◆ **Directions for this task**: Lay out the lines below as a Markdown table with the columns Row and Line. Number each line in order and skip the blank ones.
== Source material ==
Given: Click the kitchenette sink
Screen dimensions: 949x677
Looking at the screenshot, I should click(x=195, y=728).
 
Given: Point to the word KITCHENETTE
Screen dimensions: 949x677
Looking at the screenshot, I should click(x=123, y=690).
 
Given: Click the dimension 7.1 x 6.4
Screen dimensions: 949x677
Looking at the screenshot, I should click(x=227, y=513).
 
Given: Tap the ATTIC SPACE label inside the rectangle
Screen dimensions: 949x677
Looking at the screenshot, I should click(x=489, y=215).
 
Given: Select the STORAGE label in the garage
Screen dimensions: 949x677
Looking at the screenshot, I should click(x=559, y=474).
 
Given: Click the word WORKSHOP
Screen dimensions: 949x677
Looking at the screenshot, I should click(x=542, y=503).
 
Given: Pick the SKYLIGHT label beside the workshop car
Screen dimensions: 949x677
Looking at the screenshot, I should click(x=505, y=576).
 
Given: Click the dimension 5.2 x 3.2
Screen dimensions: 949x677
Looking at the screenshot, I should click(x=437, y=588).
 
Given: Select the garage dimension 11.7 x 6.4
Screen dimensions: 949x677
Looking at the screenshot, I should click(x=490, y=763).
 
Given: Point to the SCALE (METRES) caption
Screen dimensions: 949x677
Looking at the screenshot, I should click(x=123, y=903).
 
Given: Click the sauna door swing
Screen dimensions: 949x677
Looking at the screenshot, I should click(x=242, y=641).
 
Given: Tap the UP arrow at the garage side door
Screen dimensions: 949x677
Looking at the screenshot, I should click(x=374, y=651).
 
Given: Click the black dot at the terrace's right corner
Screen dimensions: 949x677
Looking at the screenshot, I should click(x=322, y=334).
===
◆ **Worked answer**:
| Row | Line |
|---|---|
| 1 | Given: Click the kitchenette sink |
| 2 | Screen dimensions: 949x677 |
| 3 | Looking at the screenshot, I should click(x=195, y=728). |
| 4 | Given: Point to the word KITCHENETTE |
| 5 | Screen dimensions: 949x677 |
| 6 | Looking at the screenshot, I should click(x=123, y=690). |
| 7 | Given: Click the dimension 7.1 x 6.4 |
| 8 | Screen dimensions: 949x677 |
| 9 | Looking at the screenshot, I should click(x=227, y=513). |
| 10 | Given: Tap the ATTIC SPACE label inside the rectangle |
| 11 | Screen dimensions: 949x677 |
| 12 | Looking at the screenshot, I should click(x=489, y=215). |
| 13 | Given: Select the STORAGE label in the garage |
| 14 | Screen dimensions: 949x677 |
| 15 | Looking at the screenshot, I should click(x=559, y=474). |
| 16 | Given: Click the word WORKSHOP |
| 17 | Screen dimensions: 949x677 |
| 18 | Looking at the screenshot, I should click(x=542, y=503). |
| 19 | Given: Pick the SKYLIGHT label beside the workshop car |
| 20 | Screen dimensions: 949x677 |
| 21 | Looking at the screenshot, I should click(x=505, y=576). |
| 22 | Given: Click the dimension 5.2 x 3.2 |
| 23 | Screen dimensions: 949x677 |
| 24 | Looking at the screenshot, I should click(x=437, y=588). |
| 25 | Given: Select the garage dimension 11.7 x 6.4 |
| 26 | Screen dimensions: 949x677 |
| 27 | Looking at the screenshot, I should click(x=490, y=763). |
| 28 | Given: Point to the SCALE (METRES) caption |
| 29 | Screen dimensions: 949x677 |
| 30 | Looking at the screenshot, I should click(x=123, y=903). |
| 31 | Given: Click the sauna door swing |
| 32 | Screen dimensions: 949x677 |
| 33 | Looking at the screenshot, I should click(x=242, y=641). |
| 34 | Given: Tap the UP arrow at the garage side door |
| 35 | Screen dimensions: 949x677 |
| 36 | Looking at the screenshot, I should click(x=374, y=651). |
| 37 | Given: Click the black dot at the terrace's right corner |
| 38 | Screen dimensions: 949x677 |
| 39 | Looking at the screenshot, I should click(x=322, y=334). |